EXTRACT:
A couple of years ago, I called my physician's office for an appt. I was told he was no longer in that practice. When I asked where he had gone, I was told they would not give out the information, because that would be "soliciting patients." I tried in vain to find where he had gone, and in the end, had to find a new physician. A patient is not the property of a medical practice. For the practice to act that way is, in my opinion, unethical. Patients should be notified that the physician is leaving, and told where he or she is going. If the patient chooses to move with the doctor and gather her own medical records, so be it. She can also just stay with the practice. But it is the PATIENT'S decision.

I agree with nonlocal MD that profit-driven healthcare is the problem. We are people, not profit sources.

Alyn Ford said...

Disclosure – I work for StatCom, a software technology company, and have worked for most of the large medical technology providers in the world.

I am fascinated by this particular exchange as there are several interesting dynamics… The question of who, if anyone, owns the patient… The question of how patient records are best manifested (paper or electronically)… The question of why an establishment would choose what, on many fronts, seems to be an unreasonable stance. I won’t comment on the first two questions as I believe the majority of clinicians would answer the question consistently the same way. The third question, though, is fascinating to me. I can only surmise the behavior to be that of an organism fighting for its survival or maintenance of the status quo. You could argue that the rapid rise in our standard of living over the past 40 years has enabled us to spend more on healthcare than any other nation in the world… and that the expense we have been willing to make has resulted in us employing or attracting most of the best talent in the world. We have also driven profit in the commercial sector that has been reinvested and has then resulted in technology and pharmaceutical innovation that has lead the healthcare world market. The net result for Americans has been a healthcare system many people of the world yearn to be part of. People with the financial means have been using the US system for many years now… not because it is cheaper… because it is the best in the world.

WORK ORDER 1:
Repeat the part of the comments that begins at the words "A couple of" and stops after "Alyn Ford said...".
WORK ORDER 2:
In the comments, what company does Alyn Ford disclose working for?
The entries that follow the comments have nothing to do with them.

ENTRIES SHOWN:
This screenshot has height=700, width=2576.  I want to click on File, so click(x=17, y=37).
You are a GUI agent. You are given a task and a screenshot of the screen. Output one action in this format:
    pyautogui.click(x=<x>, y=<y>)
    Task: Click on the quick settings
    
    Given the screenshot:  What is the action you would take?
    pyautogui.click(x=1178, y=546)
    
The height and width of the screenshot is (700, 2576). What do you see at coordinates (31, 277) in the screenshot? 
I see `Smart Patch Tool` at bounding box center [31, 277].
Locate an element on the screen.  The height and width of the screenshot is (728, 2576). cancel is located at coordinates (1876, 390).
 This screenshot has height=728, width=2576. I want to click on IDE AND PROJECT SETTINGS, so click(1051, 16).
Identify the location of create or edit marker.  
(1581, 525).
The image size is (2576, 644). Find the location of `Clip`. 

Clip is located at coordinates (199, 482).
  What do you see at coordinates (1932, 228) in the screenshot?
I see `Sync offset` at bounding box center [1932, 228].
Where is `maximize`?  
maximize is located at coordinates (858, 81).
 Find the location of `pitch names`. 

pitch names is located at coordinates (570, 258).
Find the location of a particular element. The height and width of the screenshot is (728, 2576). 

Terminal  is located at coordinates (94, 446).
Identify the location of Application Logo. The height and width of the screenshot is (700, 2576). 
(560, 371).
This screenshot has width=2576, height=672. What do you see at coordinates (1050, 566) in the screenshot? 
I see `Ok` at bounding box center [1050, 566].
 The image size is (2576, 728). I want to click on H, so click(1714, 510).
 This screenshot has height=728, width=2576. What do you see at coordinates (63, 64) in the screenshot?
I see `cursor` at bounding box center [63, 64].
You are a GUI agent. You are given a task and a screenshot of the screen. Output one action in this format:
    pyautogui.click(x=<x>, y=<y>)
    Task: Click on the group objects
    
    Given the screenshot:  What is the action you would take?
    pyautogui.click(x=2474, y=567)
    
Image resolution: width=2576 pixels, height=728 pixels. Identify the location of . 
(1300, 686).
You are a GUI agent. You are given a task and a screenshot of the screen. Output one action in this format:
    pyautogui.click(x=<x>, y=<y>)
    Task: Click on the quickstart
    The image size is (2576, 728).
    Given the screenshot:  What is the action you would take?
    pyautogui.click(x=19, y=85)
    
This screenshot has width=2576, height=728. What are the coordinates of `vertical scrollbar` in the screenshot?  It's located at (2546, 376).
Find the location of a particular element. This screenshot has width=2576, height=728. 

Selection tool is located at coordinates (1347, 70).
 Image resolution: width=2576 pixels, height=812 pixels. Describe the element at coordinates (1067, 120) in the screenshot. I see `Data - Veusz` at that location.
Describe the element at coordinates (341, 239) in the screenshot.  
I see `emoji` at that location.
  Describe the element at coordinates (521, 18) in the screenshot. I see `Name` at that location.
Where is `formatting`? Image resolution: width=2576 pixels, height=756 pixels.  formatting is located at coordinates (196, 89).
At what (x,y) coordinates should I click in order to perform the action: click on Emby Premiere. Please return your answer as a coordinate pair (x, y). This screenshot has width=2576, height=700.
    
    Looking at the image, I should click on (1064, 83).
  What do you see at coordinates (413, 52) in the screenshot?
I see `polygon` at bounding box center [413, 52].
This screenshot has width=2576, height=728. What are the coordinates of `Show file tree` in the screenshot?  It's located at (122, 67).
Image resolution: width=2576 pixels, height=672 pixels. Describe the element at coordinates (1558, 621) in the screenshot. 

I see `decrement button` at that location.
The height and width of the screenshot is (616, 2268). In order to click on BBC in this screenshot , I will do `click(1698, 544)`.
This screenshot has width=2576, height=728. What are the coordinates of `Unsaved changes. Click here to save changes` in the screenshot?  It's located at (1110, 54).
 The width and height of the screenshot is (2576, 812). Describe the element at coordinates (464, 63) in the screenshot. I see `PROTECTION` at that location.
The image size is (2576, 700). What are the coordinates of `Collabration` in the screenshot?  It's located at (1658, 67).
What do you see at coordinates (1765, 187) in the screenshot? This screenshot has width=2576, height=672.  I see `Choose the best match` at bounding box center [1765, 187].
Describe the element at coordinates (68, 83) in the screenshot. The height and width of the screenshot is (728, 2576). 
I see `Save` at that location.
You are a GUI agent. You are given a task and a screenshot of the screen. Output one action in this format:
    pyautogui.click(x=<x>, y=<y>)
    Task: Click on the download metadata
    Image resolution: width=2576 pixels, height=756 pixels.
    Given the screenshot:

WRITTEN RESPONSE 1:
A couple of years ago, I called my physician's office for an appt. I was told he was no longer in that practice. When I asked where he had gone, I was told they would not give out the information, because that would be "soliciting patients." I tried in vain to find where he had gone, and in the end, had to find a new physician. A patient is not the property of a medical practice. For the practice to act that way is, in my opinion, unethical. Patients should be notified that the physician is leaving, and told where he or she is going. If the patient chooses to move with the doctor and gather her own medical records, so be it. She can also just stay with the practice. But it is the PATIENT'S decision.

I agree with nonlocal MD that profit-driven healthcare is the problem. We are people, not profit sources.

Alyn Ford said...

WRITTEN RESPONSE 2:
StatCom, a software technology company.